Assignment 7: Reinforcement Learning (Non-Computational)
Assigned Tuesday, April 8th
Due Thursday, April 17th, by 11:59pm - submit electronically.


Questions

(To be answered based on the lectures and readings--you should not have to search the internet for the answers.)
  1. Why do we think that exponential discounting not the way we humans discount future rewards? Describe, as part of this, how procrastination indicates that exponential discounting is incorrect.
  2. In what ways do we animals trade off exploring versus exploitation of our environment?
  3. How is prediction error encoded in the brain?

Q-learning

Consider a q-learning agent operating on the gridworld environment from the lectures. The current q-values are shown in Fig (a) below. Consider one episode where the q-learning agent executes the actions shown in Figure (b). The start state is specified by the tail of the arrow in Figure (b) (bottom row, column 3). The intermediate states are the middle and top rows of column 3. The final state (shown as the head of the arrow) is the goal state with value +1.

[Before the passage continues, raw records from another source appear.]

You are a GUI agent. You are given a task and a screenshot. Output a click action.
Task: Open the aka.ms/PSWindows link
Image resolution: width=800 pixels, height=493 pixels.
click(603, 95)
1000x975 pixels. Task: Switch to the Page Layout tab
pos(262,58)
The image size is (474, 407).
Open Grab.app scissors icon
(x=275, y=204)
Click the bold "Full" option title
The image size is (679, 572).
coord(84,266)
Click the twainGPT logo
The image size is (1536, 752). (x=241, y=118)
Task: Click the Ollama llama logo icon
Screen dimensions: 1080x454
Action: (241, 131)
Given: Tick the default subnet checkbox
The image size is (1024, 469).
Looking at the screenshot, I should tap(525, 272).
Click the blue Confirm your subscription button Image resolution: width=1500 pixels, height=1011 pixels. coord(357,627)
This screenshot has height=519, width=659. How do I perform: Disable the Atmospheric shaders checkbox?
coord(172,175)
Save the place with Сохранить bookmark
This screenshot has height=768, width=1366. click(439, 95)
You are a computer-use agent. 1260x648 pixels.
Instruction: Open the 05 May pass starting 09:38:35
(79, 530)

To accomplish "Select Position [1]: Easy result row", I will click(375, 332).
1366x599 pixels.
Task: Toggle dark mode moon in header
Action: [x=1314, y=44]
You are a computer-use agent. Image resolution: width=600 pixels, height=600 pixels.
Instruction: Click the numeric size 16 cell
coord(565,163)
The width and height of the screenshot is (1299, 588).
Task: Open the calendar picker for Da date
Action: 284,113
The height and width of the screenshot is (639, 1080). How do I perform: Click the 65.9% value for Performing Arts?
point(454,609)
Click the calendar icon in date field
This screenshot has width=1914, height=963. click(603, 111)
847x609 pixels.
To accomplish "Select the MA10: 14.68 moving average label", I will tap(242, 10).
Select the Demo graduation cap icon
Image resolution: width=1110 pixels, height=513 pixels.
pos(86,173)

Assume that the immediate reward for taking any action from any state , R(s,a,s') = 0. Assume a discount factor gamma = 0.9. Assume a learning rate of .5 (alpha = .5).

Q-values in Gridworld
Figure (a). Q-values after 1000 Episodes on the Gridworld (from lecture slides)

episode in Gridworld
Figure (b): A new episode starting from the previous gridworld q-values (Figure (a)).

Questions:

  1. Why did we not specify the model (the transition function) for the problem? (2 points)
  2. Work out the update for the Q-values for the episode depicted in the Figure (b) using the initial q-values shown in Figure (a). (8 points).